Or, comme on l'a vu, l'efficacité des interventions économiques
des collectivités locales est mise en question par la
complexité du cadre juridique national,
en décalage avec
la réalité, à laquelle s'ajoutent les incertitudes
résultant de son
défaut d'harmonisation avec le droit
communautaire
d'inspiration plus libérale. Ainsi, la distinction
entre les aides directes et les aides indirectes -que la loi n'a pas
définie précisément- s'avère d'autant moins
pertinente que le Traité de Rome ne la prend pas en compte. Les
dispositions communautaires applicables résultent d'actes de la
Commission européenne dont la valeur juridique demeure incertaine. Les
collectivités locales ne sont pas suffisamment averties des obligations
de notification à la Commission européenne auxquelles elles
doivent se soumettre.
M. Emile Zuccarelli, précédent ministre de la fonction
publique, de la réforme de l'Etat et de la décentralisation,
avait élaboré un projet de loi, destiné à
simplifier la législation nationale et à l'adapter au cadre
communautaire, qui n'a pas été présenté au
Parlement.
LE " PROJET ZUCCARELLI "
Le
" projet Zuccarelli " se proposait de supprimer la distinction
entre aides directes et aides indirectes et de lui substituer un régime
unique de subventions dont les collectivités locales
détermineraient elles-mêmes les critères d'attribution dans
la limite de taux plafonds fixés par référence aux
plafonds admis par la Commission européenne. Le projet supprimait donc
la prime régionale à l'emploi, la prime régionale à
la création d'entreprise, les bonifications d'intérêts, les
prêts et avances à des conditions plus favorables que le taux du
marché, de même que toutes les aides à l'immobilier
d'entreprise ainsi que la possibilité de financer ou d'accorder sans
limitation de montant des aides en nature aux entreprises.

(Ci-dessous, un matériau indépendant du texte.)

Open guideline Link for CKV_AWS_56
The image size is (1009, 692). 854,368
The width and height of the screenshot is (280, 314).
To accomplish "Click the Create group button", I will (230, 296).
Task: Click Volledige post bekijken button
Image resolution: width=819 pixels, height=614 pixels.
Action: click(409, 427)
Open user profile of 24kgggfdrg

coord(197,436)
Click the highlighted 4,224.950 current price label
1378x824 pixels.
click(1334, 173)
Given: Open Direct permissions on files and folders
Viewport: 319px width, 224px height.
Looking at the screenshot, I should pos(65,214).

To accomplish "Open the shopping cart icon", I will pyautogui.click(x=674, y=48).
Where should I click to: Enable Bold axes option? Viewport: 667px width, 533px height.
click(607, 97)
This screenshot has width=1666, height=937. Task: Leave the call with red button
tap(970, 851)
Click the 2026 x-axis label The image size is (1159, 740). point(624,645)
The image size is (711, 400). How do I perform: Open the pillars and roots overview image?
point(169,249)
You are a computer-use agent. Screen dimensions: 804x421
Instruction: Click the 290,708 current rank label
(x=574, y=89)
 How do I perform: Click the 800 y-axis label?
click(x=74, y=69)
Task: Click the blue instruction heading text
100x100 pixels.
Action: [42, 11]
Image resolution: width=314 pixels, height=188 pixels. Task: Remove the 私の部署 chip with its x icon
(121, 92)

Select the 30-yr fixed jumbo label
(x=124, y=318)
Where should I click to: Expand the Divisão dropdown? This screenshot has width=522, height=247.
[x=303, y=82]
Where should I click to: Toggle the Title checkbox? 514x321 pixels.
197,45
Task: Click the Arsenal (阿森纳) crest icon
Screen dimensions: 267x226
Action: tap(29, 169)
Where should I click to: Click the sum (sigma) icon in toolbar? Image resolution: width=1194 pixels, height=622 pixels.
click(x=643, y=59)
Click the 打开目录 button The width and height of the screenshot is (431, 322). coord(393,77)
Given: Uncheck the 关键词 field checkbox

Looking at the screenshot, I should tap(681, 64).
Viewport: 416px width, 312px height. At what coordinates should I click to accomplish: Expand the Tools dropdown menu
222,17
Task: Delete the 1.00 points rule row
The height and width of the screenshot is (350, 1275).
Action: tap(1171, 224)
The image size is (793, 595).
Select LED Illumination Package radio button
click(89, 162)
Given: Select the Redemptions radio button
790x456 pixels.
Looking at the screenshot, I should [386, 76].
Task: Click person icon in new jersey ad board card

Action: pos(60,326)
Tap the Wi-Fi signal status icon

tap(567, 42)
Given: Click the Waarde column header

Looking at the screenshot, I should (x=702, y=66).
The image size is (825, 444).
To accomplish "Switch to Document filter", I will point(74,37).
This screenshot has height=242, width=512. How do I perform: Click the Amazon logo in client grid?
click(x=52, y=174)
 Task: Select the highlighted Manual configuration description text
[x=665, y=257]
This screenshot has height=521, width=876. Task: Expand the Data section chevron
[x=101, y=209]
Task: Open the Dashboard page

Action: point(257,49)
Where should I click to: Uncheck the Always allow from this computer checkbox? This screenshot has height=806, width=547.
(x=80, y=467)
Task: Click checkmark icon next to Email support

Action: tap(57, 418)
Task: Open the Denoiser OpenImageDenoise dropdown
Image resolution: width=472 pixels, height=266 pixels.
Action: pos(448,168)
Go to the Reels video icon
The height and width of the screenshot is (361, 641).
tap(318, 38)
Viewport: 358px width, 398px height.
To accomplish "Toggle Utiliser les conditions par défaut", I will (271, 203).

En outre, le projet plafonnait le montant total annuel des dépenses des
collectivités locales et des groupements en faveur des entreprises
à un pourcentage de leurs recettes de fonctionnement.
Les nouveaux moyens d'intervention prévus par le projet de loi
A la place des aides qu'il supprimait, le projet dotait les
collectivités locales de moyens d'interventions nouveaux qui devaient
leur permettre de soutenir la création et le développement
d'entreprises par des subventions aux investissements et en facilitant leur
accès au crédit et au renforcement de leurs fonds propres.
•
Les subventions
Les subventions auraient pu être distribuées par les communes, les
départements, les régions et les groupements intercommunaux au
profit d'investissements matériels ou immatériels ; mais
elles n'auraient concerné que les entreprises de moins de 250
salariés.
Le montant des subventions aurait été plafonné à
600 000 francs, dans la limite de 50 % de l'investissement
réalisé.
•
L'accès au crédit
Le projet prévoyait de permettre aux collectivités locales et
à leurs groupements de doter des fonds de garantie auprès de
société de garantie sans forcément être actionnaires
de ces établissements.
•
Le renforcement des fonds propres
Deux modalités d'intervention nouvelles auraient été
offertes aux collectivités locales :
1° - Possibilité de doter des fonds d'investissement auprès
de sociétés de capital-investissement ;
2° - Possibilité de prendre en charge les commissions dues par les
bénéficiaires de garanties d'apport en fonds propres.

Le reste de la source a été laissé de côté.